What you should pay your Webflow Agency: Budget for $75K at the minimum for just the site design (budget separately for Lottie animations or video (marketing product how-to films). Your Webflow site should be 35+ Pages. Our advice is to find an agency with advance series stage experience and knows how to display your product or service in an highly animated fashion. You should also budget for ongoing training and a maintenance retainer within this agency or a secondary to train your team to scale out the Webflow Design system. We at BrandWeld created the oldest one that has been used (a ton throughout the years): https://www.codelessmarket.com/contactless-co-template-theme.

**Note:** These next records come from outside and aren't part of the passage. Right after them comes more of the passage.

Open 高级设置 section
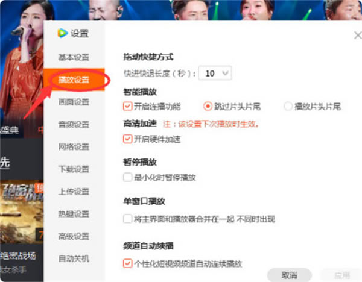 (74, 236)
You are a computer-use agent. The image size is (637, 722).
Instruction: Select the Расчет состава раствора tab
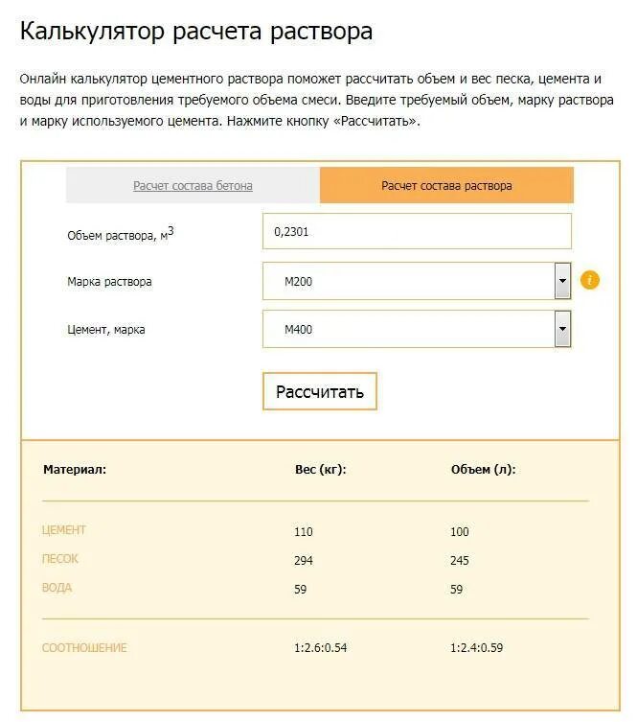point(446,186)
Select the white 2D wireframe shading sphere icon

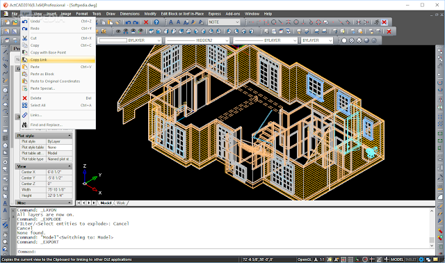pos(344,40)
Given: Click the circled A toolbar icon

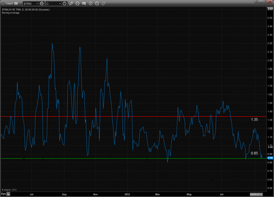Looking at the screenshot, I should pyautogui.click(x=97, y=4).
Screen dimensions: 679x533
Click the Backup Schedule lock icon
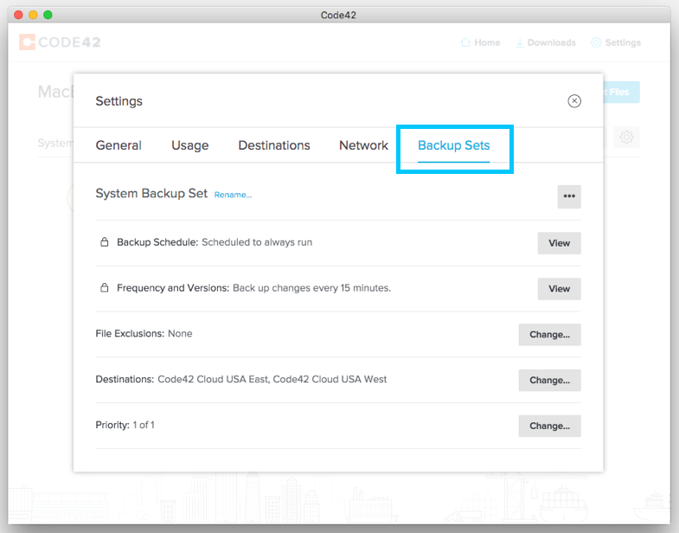(x=104, y=242)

The Lifecycle for Agency Costs using Webflow


Our Agency at BrandWeld's Pricing

For starters our pricing went much higher after Webflow's Series B funding. The amount of Webflow ads created a surge in those asking for our services. Today 40% of our income comes from training and maintenance work, not full site build-outs. How many clients do we take on a year? We annually do around 12 - 20 websites. Today, at Webflow, I instead of thinking about hours or long term client value, I think about project pricing in terms of where your company is at within their start up stage.

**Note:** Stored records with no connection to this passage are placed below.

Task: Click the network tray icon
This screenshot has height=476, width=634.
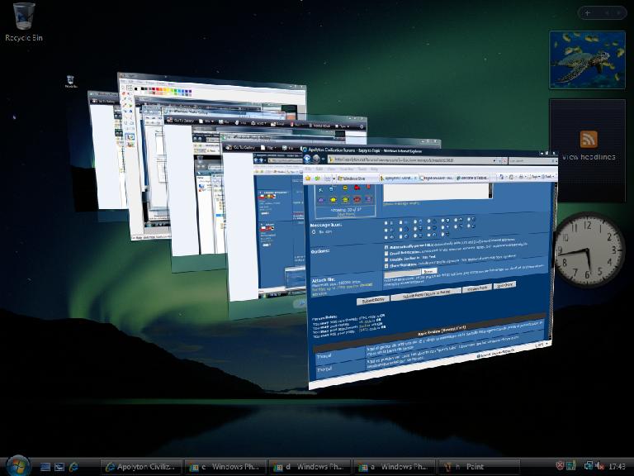Action: 588,467

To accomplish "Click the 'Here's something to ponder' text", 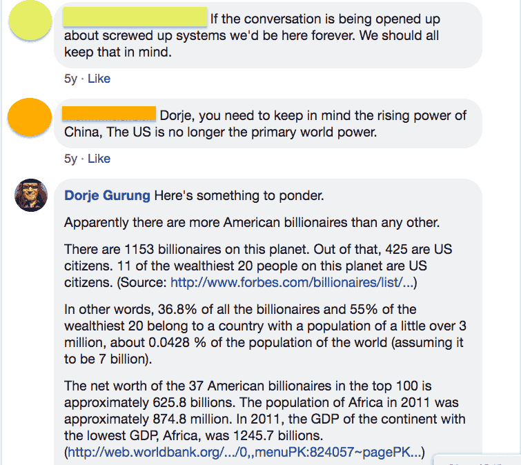I will [x=239, y=195].
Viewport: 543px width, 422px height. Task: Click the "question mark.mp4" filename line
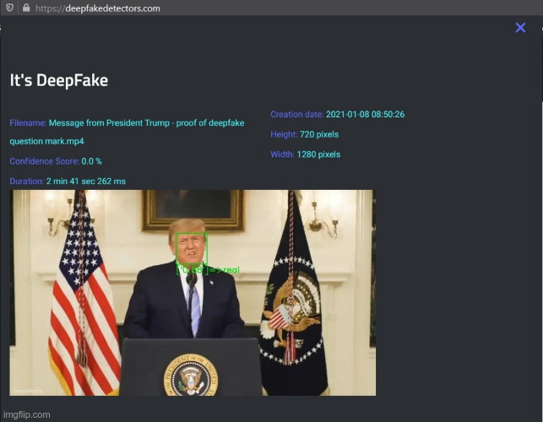pyautogui.click(x=46, y=141)
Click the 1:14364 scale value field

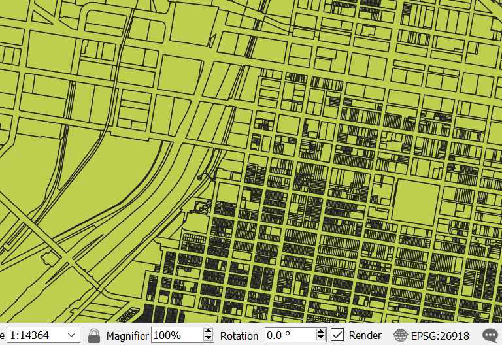[x=36, y=335]
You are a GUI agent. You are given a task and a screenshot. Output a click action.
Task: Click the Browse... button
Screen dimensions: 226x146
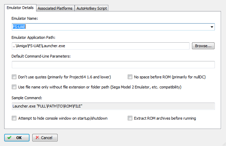pos(203,46)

Because, let’s face it, even when we’re not working directly on a project, it’s partnering with you during your life cycle within the company, and startups are a running, moving target. Whether we’re in the shower or making dinner, we’re still thinking that next feature with you. But it’s hard to charge our clients for this time, so I pick and choose the clients based on where they are in their stage.

So I decided to think of each project in terms of how much headspace I’d devote to the project, and then how long I’d be devoting this headspace for. When you are at a series A or B we as an agency have to think very critical about your companies message, the animations, how to display your product and what benefits your product or service give to your end clients.

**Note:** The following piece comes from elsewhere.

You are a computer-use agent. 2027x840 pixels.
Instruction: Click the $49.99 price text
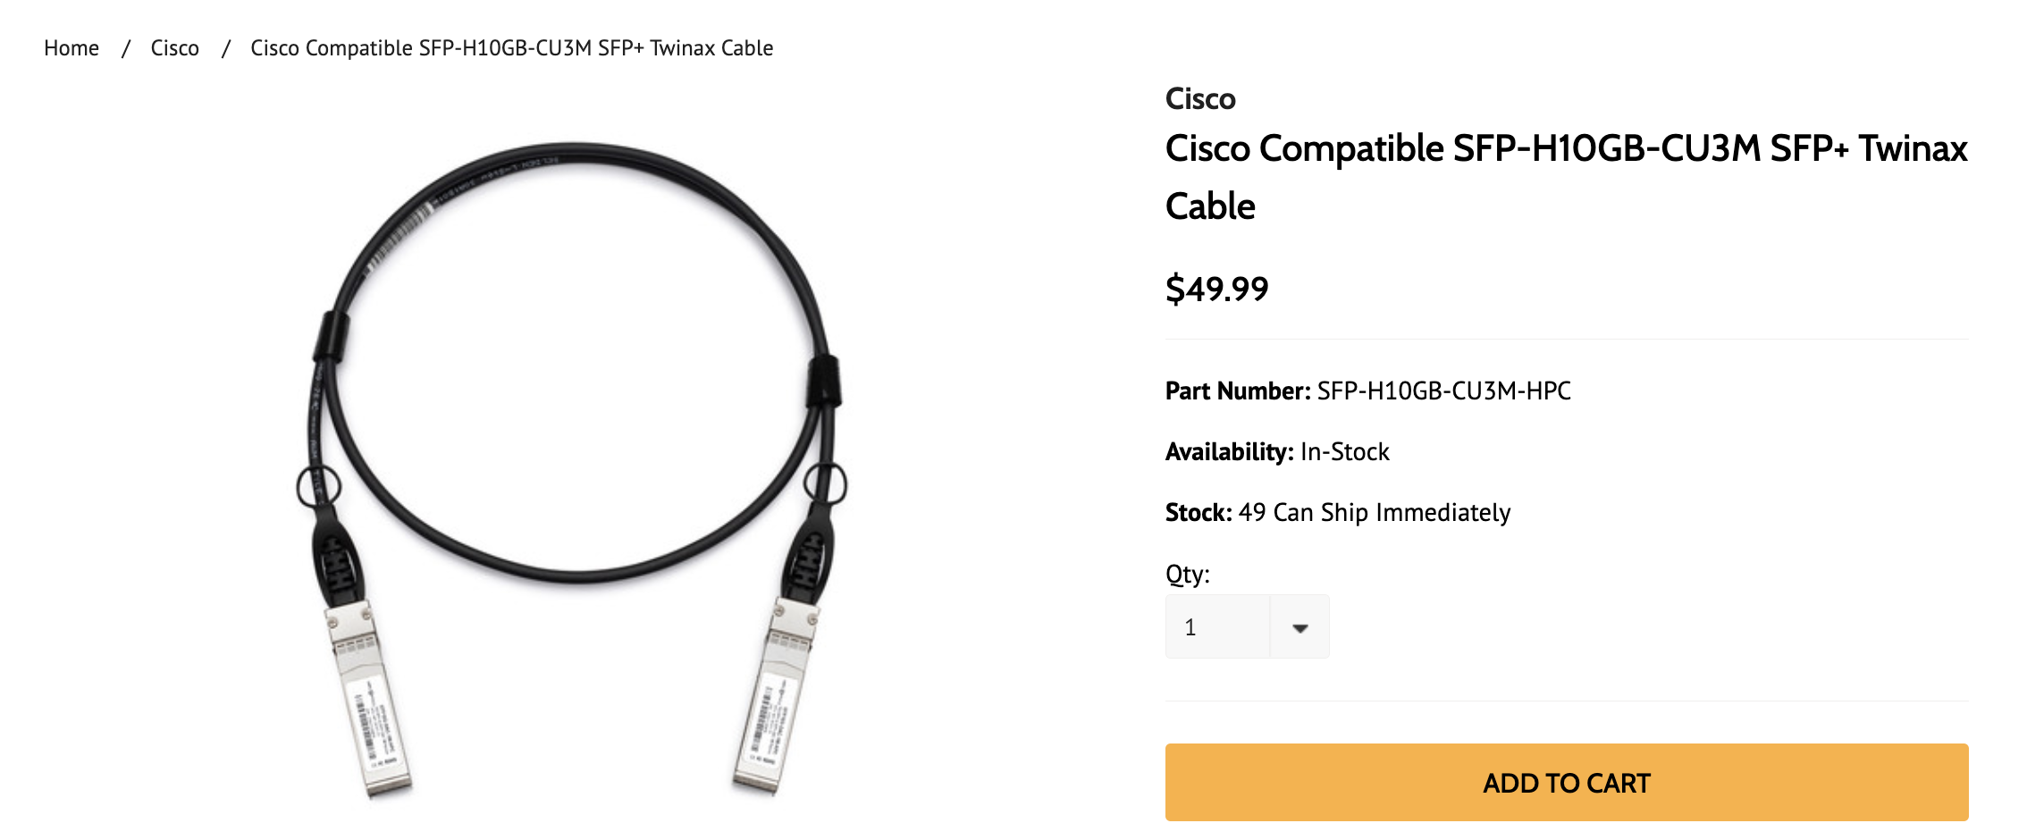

In my experience, it’s best to think of this in terms of weeks. Then benefits of using Bubble or Webflow is that you can consider your project in weeks instead of 4 to 6 months. So for each new project, I ask myself a couple of questions:

  1. How long, in weeks, will this take for me to complete?
  2. How much dedicated headspace will I need for it?
  3. What additional assets and media will they need (are they delivering a social campaign or doing a film or tutorial on their product or a new set of features)
  4. Who is their investor and what is their investor schedule like? Or are they bootstrapped and need to hit a customer schedule?

It’s important to remember that your headspace and agency bandwidth is limited (especially lately with the amount of Webflow leads coming in). You can only give so much thought to any given thing in any given week. If you spread your team too thin, your projects will suffer.

Understand that these are minimums. At BrandWeld we have minimum pricing to attract those that are at a certain journey to maximize their ROI. For companies, the last advice is to a partner with investor-able agencies to benefit from their experience in regards to growing your idea.